Cité By Night, Banyan, centre d’art contemporain de la Cité des Arts, Saint-Denis, La Réunion.
Art relationnel et pensée dialogique : le Laboratoire des Hybrides
« (…) Toute connaissance peut se projeter dans un espace mental artistique, un univers créatif. Cependant, il existe une différence entre savoirs transmis et savoirs acquis. Les savoirs acquis (documents, images, données stockées) sont identifiables et transposables « en tant que tels » dans un dispositif artistique.
Dans la relation, les savoirs transmis font écho à des perceptions, des interprétations, à l’expérience vécue. L’intuition créative repose ainsi sur des coïncidences, correspondances, analogies. Il n’est plus seulement question d’invoquer le hasard mais d’associer divers schémas de représentation de la pensée pour générer des formes nouvelles, des formes hybrides. Toute rencontre devient ainsi propice à la création d’œuvres. La question de l’hybridité intervient directement dans le processus de conception de l’œuvre. L’enjeu consiste alors à diversifier le plus possible ces rencontres pour élargir le champ de créations possibles. En créant un cadre expérimental de recherche, un laboratoire virtuel, il s’agit de définir des protocoles d’action et des mises en situations gui génèrent des œuvres hybrides. Ce Laboratoire des Hybrides voit le jour en 2016, lors d’une résidence à la Cité des Arts de La Réunion. Une première problématique est lancée : comment définir la notion d’hybridité ?
Pour y répondre, un protocole performatif est mis en place. Il s’agit de générer de la connaissance à partir de points de vue distincts et de créer une forme relationnelle et poétique gui incarne toute l’étendue des réponses. Ce dispositif repose sur l’idée que « l’art est un état de rencontre » (Bourriaud 1998). Il s’inspire du travail de l’artiste Thomas Hirschorn, Flamme Éternelle au Palais de Tokyo en 2014. Dans son dispositif d’exposition performative, Thomas Hirschorn développe un espace public « à l’usage de tous ». Il invite le public à le rencontrer et lui propose de produire des œuvres avec des matériaux universaux, éphémères et non exclusifs : pneus, scotch, carton, polystyrène, etc.
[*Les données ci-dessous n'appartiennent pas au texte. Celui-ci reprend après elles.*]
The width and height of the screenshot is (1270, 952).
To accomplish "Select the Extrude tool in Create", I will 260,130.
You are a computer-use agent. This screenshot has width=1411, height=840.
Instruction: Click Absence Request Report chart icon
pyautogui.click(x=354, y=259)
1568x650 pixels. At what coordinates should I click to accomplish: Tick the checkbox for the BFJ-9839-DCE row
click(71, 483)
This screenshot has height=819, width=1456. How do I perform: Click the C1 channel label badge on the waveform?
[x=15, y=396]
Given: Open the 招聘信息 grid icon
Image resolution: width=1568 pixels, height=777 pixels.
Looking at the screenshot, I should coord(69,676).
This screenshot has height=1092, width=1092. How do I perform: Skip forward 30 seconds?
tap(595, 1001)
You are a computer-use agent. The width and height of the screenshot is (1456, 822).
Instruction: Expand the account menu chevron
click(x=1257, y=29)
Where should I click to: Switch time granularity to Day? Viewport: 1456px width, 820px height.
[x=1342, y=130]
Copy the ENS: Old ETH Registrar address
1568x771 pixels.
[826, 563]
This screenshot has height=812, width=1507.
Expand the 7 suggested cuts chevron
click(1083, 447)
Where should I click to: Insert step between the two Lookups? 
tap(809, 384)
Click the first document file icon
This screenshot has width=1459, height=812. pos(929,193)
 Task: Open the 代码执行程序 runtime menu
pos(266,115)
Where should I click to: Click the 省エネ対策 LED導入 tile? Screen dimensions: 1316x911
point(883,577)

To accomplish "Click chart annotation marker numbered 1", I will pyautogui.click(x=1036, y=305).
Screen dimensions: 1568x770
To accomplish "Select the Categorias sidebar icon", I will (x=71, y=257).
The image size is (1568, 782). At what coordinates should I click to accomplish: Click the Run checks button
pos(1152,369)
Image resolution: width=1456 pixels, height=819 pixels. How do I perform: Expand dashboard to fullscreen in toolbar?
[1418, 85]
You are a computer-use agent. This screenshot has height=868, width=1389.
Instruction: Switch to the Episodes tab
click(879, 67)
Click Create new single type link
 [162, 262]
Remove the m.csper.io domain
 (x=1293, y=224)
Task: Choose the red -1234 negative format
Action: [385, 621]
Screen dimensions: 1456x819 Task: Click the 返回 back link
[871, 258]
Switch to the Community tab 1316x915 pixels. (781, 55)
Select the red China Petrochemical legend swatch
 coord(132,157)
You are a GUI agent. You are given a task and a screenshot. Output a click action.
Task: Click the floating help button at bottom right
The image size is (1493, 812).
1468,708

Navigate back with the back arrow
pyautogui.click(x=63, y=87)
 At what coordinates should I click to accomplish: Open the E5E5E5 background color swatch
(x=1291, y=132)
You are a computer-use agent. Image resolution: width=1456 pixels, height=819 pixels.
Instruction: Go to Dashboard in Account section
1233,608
La performance Hybridité, la construction d’un objet1
consiste à créer une situation de rencontres en élaborant un objet, une carte mentale sur le mur de l’atelier avec les personnes présentes dans la salle. Le dispositif est paramétré dans le temps et dans l’espace : il prendra forme lors de l’évènement « Cité by Night », le 1er octobre 2016 à la Cité des Arts de La Réunion et s’étalera de l’ouverture à la fermeture des bâtiments.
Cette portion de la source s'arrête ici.